Cette année se termine par un krach rampant dont personne ne peut dire aujourd’hui quelles seront les exactes conséquences, mais qui signe la faillite du capitalisme. Tous les éloges de la propriété privée et de la concurrence capitalistes qui ont suivi la chute du mur de Berlin et la fin de l’URSS, étalent aujourd’hui leur vanité et leur hypocrisie, au moment où le capitalisme répand partout ruine, chômage, misère.

Un tournant, aussi, parce que cette année est l’aboutissement d’une longue période inaugurée par la chute du mur de Berlin jusqu’à la fin de l’URSS et maintenant, la fin des partis staliniens. Ici, en France, le Parti Communiste s’est trouvé à nouveau propulsé à la gestion des affaires de la bourgeoisie, après les élections législatives anticipées et semble s’installer pour une longue période, du moins si la bourgeoisie le lui permet, au gouvernement, aux basques du PS, pour devenir un parti parlementaire de plus en plus semblable au PS.

De l’ensemble de cette évolution résultent la nécessité impérieuse comme les possibilités de la naissance d’un nouveau parti des travailleurs.

Toute une génération qui a déjà connu la gauche au gouvernement ne pourra pas rester sans rien faire, les attaques sont trop brutales, la démoralisation passée, l’envie de se battre à nouveau trop forte pour être étouffée.
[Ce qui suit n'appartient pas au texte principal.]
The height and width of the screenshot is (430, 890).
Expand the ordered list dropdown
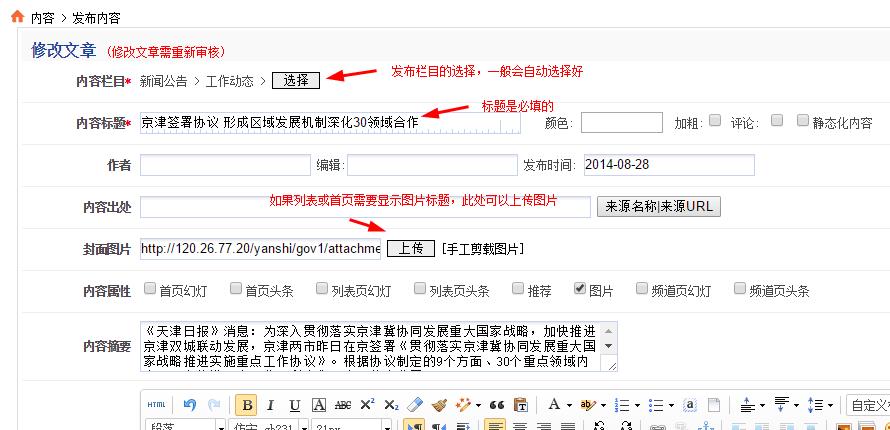(636, 405)
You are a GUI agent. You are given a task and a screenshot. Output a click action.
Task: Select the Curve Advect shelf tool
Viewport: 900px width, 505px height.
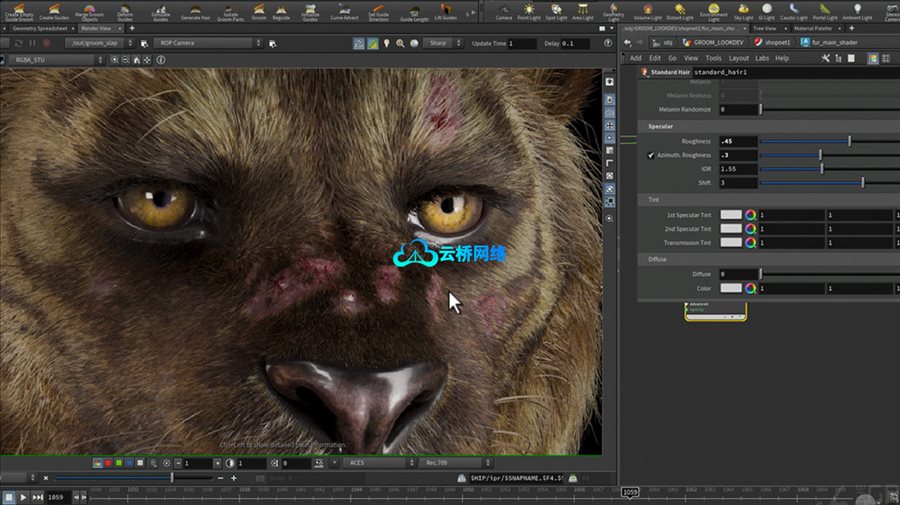pyautogui.click(x=344, y=12)
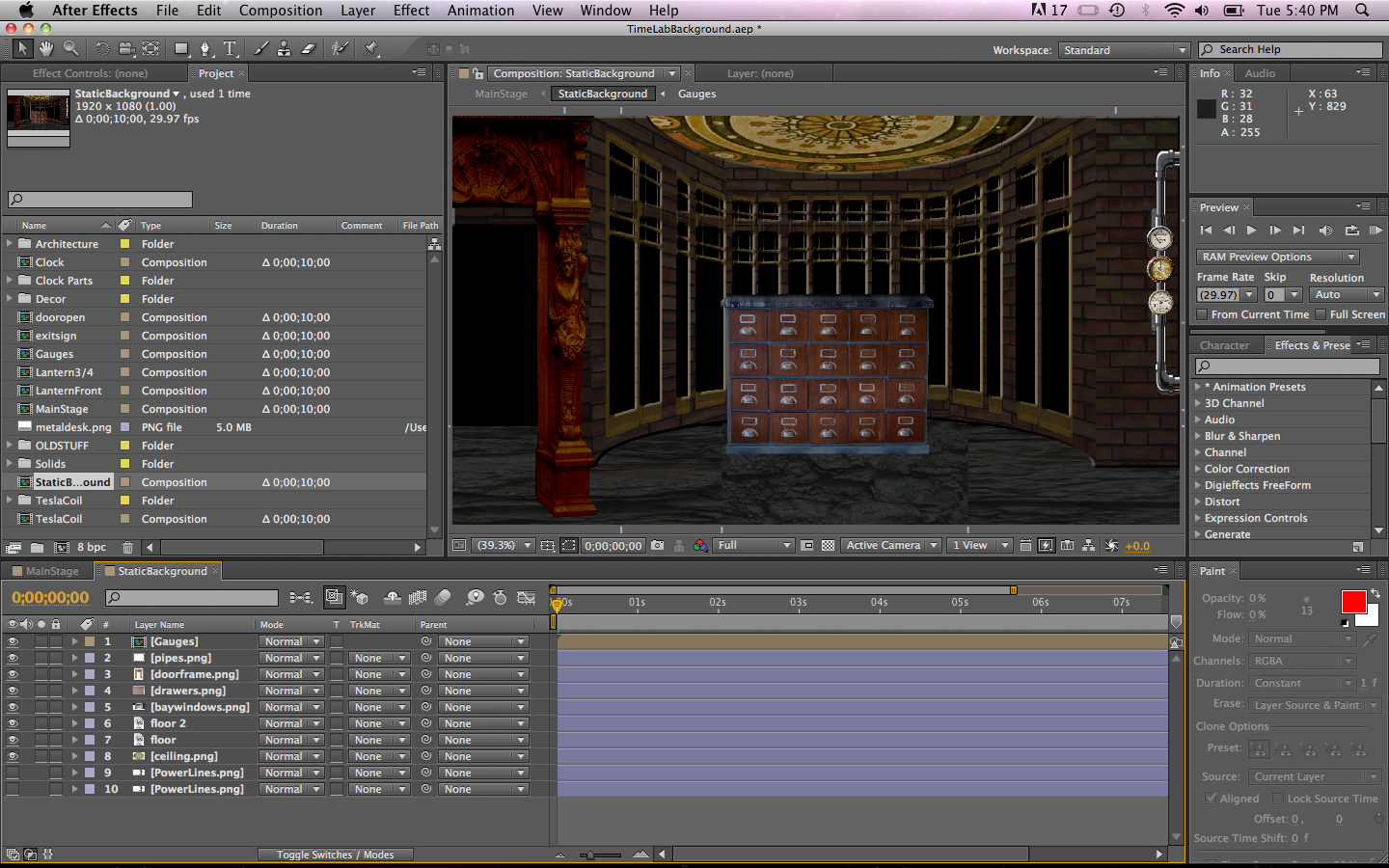The width and height of the screenshot is (1389, 868).
Task: Open the Puppet Pin tool
Action: (x=371, y=48)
A ses côtés, la nouvelle génération, sans avenir, inquiète du chômage et de la montée des idées réactionnaires ne pourra faire confiance à la gauche pour faire face au danger de Le Pen. Inévitablement, elle se détournera du conformisme et de la passivité des partis parlementaires et gouvernementaux, de leur politique au service des classes dominantes, pour trouver le chemin de la contestation sociale et politique.

Nous espérons que l’année 98 sera l’année qui verra s’amorcer ce mouvement qui rapprochera ces deux générations pour jeter les jalons d’un nouveau parti. Cela ne se fera pas spontanément, exigera un travail patient et tenace, passera par des échecs, mais c’est en passant par ces épreuves que le monde du travail saura donner naissance à son parti.

Ce sont tous nos vœux, ce sont aussi nos perspectives, nos tâches, le travail auquel nous nous consacrerons tous ensemble, amis et camarades lecteurs, chacun selon ses forces et ses moyens, son passé et son expérience. L’année 98 ne sera pas facile pour les travailleurs, la dégradation des conditions de vie fera inévitablement de nouveaux ravages, de nouvelles victimes et face à ces menaces, nous n’avons pas d’autre issue que d’agir pour que se regroupent les forces du monde du travail et d’abord bien évidemment, les forces de notre famille politique, celle des marxistes révolutionnaires.

Ce n’est qu’en retrouvant les chemins de la lutte et de l’organisation que les travailleurs pourront inverser le cours des choses, en retrouvant le chemin de la solidarité et de la fraternité, face à la folie de ce système qui non content d’exploiter les travailleurs voudrait les opposer les uns aux les autres, et sème la violence et le racisme.

Alors camarades et amis, bonne fin d’année et tous nos vœux de réussite, tous ensemble.